Only one stretch of the data below is wanted: the lines starting at the one with "Task: Open the 28.06.2018 date column link" and ending at the one with "The height and", both included, given again exactly.

Supplied material.
---+---

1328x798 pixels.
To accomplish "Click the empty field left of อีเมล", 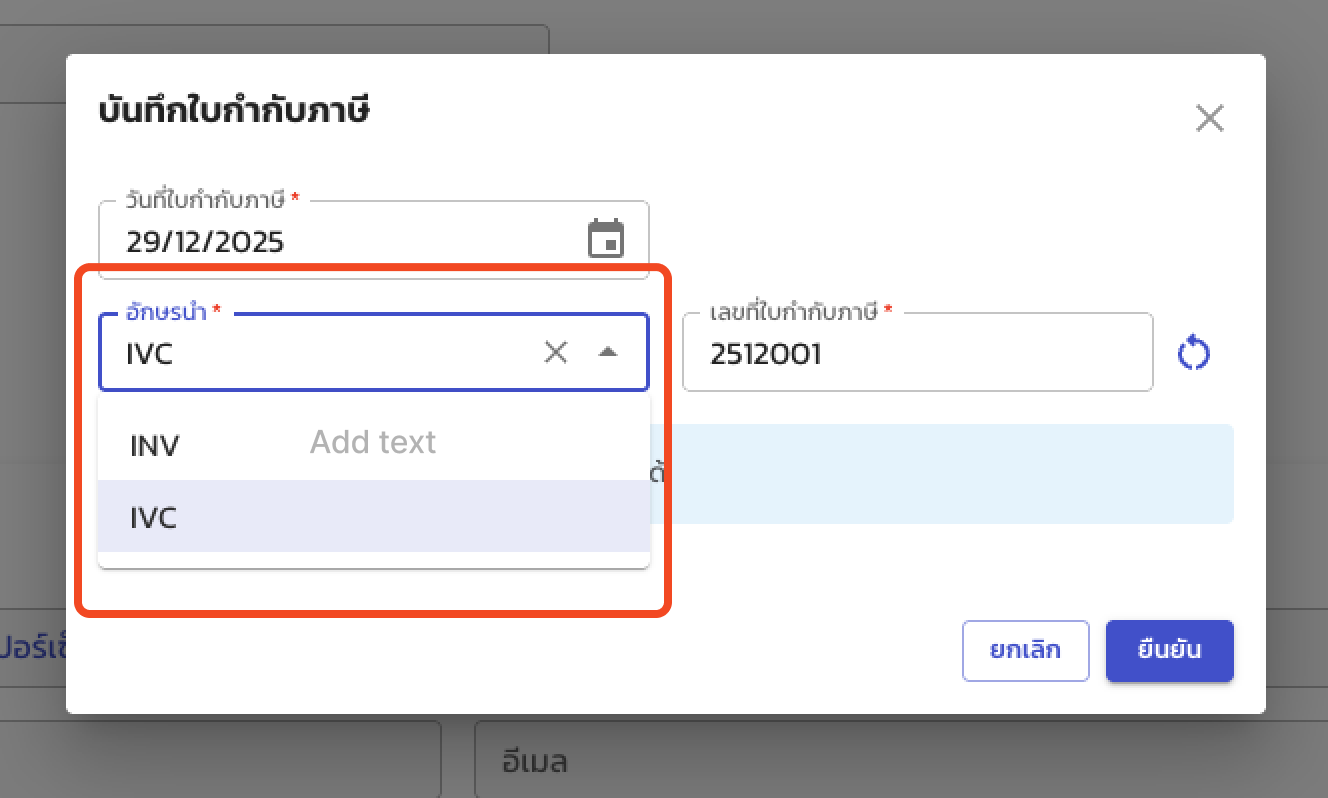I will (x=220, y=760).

---+---

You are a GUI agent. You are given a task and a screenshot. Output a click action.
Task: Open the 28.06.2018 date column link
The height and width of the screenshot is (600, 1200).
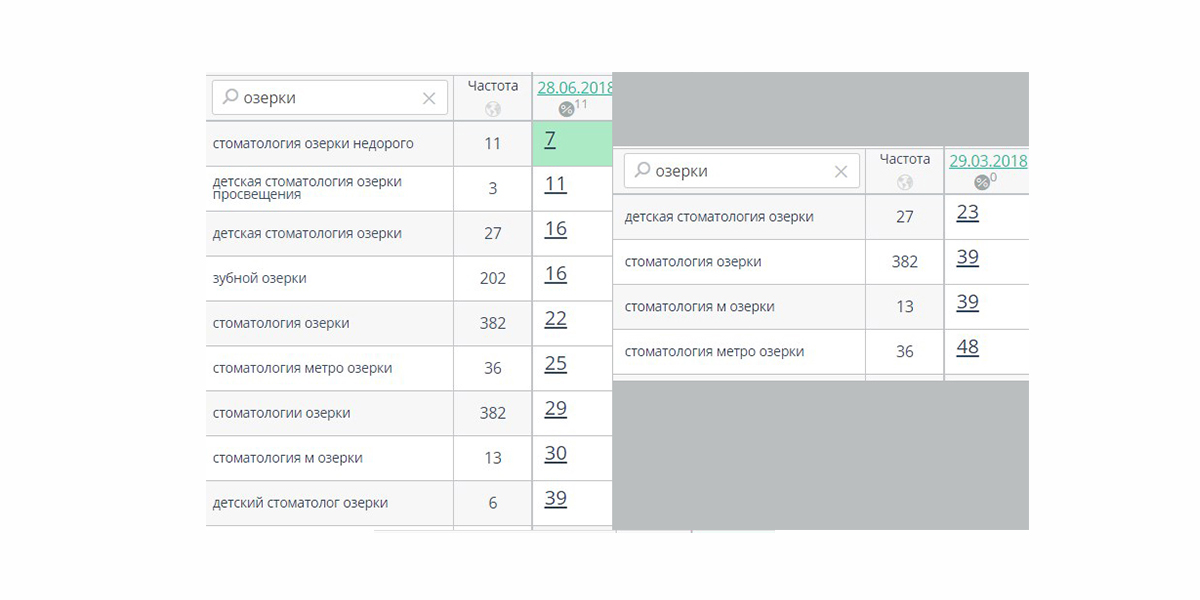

---+---

Your response.
Task: Open the 28.06.2018 date column link
The height and width of the screenshot is (600, 1200).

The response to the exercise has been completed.